- EXERCISE DETAILS -
In the material below, find the line with "Bed & Furnishing (54, 2122)" and the line with "118 (706, 1666)", then output those two lines and every line between them, exactly.
----
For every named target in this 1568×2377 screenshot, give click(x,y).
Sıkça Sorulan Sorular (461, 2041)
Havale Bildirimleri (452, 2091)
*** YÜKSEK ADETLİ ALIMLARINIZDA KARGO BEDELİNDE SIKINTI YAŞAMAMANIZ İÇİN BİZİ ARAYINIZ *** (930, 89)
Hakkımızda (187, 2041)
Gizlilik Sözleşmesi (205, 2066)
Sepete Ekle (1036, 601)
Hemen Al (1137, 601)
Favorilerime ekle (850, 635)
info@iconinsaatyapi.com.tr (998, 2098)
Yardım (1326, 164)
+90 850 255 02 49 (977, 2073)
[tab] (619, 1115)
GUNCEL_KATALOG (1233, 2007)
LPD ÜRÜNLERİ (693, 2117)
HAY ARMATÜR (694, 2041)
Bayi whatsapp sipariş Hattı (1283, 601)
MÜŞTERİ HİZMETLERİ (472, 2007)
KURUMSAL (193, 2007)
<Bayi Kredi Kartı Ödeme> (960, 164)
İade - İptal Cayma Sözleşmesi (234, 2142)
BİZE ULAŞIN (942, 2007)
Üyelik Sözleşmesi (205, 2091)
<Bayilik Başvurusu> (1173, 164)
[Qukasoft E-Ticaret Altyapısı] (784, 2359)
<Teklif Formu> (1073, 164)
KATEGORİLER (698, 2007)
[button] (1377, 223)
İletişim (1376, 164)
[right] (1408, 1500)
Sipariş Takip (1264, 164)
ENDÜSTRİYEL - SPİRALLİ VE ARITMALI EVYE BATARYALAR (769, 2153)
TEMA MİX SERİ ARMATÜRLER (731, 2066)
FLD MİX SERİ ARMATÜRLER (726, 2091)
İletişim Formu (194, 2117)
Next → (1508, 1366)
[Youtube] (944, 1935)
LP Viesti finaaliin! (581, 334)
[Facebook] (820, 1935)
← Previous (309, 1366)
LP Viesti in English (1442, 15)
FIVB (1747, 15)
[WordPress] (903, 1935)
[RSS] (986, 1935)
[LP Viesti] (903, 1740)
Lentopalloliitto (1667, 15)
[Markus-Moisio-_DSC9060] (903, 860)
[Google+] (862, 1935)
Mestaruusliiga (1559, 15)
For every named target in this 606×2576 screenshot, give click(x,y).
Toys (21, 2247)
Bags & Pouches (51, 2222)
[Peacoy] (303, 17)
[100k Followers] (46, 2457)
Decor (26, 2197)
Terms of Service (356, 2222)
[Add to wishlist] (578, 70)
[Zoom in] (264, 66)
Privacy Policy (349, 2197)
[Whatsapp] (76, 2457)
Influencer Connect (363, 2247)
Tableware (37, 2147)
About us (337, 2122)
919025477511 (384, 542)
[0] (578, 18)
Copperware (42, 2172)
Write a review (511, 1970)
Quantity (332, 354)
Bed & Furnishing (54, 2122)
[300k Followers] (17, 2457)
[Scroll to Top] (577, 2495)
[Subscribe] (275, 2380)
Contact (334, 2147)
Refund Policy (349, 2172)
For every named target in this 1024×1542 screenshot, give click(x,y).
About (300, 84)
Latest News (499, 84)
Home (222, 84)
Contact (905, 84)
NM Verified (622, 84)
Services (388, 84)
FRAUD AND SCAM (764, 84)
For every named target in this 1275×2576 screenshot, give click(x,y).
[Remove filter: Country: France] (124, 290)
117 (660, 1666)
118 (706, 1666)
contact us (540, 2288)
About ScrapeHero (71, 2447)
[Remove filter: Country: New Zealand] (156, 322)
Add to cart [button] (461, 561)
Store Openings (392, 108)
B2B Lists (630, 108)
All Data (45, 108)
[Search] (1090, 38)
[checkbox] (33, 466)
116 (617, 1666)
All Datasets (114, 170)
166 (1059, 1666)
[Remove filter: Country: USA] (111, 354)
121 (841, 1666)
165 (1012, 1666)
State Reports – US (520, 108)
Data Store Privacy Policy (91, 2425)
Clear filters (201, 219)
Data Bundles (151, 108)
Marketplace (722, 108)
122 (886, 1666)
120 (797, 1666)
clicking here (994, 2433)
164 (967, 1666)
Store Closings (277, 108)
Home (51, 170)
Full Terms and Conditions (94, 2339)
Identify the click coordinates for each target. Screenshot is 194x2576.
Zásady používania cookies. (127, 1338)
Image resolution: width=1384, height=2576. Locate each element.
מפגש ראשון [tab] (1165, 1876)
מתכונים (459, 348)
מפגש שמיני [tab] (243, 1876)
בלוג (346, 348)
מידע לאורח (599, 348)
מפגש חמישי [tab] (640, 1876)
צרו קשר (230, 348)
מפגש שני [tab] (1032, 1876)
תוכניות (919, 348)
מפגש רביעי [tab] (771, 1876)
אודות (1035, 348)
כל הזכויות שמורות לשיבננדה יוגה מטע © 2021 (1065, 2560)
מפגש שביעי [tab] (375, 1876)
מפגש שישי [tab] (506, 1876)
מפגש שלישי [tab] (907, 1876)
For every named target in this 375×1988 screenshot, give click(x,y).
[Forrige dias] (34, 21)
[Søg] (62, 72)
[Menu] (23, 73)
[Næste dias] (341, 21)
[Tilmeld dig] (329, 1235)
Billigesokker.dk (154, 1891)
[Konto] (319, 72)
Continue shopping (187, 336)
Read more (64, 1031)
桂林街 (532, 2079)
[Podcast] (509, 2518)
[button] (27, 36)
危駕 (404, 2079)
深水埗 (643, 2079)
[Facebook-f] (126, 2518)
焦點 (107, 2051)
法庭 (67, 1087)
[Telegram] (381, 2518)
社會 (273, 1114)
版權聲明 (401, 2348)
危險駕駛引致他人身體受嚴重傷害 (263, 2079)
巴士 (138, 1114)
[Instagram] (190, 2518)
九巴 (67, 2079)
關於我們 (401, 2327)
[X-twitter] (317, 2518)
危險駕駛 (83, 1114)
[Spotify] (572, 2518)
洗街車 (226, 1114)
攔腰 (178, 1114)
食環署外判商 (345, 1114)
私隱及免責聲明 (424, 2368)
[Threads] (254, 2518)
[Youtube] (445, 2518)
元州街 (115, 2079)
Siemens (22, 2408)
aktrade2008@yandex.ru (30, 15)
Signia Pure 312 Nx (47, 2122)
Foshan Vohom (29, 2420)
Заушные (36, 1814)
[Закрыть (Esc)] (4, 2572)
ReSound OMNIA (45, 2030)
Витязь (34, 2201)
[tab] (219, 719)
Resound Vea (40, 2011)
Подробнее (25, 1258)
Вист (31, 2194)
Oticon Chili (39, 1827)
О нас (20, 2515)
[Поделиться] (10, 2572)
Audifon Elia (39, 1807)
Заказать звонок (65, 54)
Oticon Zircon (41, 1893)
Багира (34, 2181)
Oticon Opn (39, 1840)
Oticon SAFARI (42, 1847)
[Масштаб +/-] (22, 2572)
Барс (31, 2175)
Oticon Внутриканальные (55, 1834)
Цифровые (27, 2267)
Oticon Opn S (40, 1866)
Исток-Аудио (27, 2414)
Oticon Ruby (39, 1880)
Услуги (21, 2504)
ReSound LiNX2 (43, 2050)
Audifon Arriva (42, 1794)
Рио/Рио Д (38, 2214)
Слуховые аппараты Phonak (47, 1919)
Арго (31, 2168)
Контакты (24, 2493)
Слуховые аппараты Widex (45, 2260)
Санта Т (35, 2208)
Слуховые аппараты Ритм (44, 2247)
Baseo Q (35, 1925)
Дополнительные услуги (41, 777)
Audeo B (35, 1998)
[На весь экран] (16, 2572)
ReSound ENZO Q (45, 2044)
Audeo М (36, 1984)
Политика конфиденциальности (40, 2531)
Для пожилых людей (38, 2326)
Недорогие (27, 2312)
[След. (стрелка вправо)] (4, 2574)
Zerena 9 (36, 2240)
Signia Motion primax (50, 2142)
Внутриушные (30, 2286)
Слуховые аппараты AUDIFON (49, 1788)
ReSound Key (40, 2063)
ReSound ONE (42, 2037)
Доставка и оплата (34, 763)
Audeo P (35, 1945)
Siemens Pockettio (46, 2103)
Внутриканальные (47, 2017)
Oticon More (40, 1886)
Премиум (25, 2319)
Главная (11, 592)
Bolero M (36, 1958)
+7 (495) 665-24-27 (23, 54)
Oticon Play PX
----
- RESULT FOR THIS EXERCISE -
Bed & Furnishing (54, 2122)
[300k Followers] (17, 2457)
[Scroll to Top] (577, 2495)
[Subscribe] (275, 2380)
Contact (334, 2147)
Refund Policy (349, 2172)
For every named target in this 1024×1542 screenshot, give click(x,y).
About (300, 84)
Latest News (499, 84)
Home (222, 84)
Contact (905, 84)
NM Verified (622, 84)
Services (388, 84)
FRAUD AND SCAM (764, 84)
For every named target in this 1275×2576 screenshot, give click(x,y).
[Remove filter: Country: France] (124, 290)
117 (660, 1666)
118 (706, 1666)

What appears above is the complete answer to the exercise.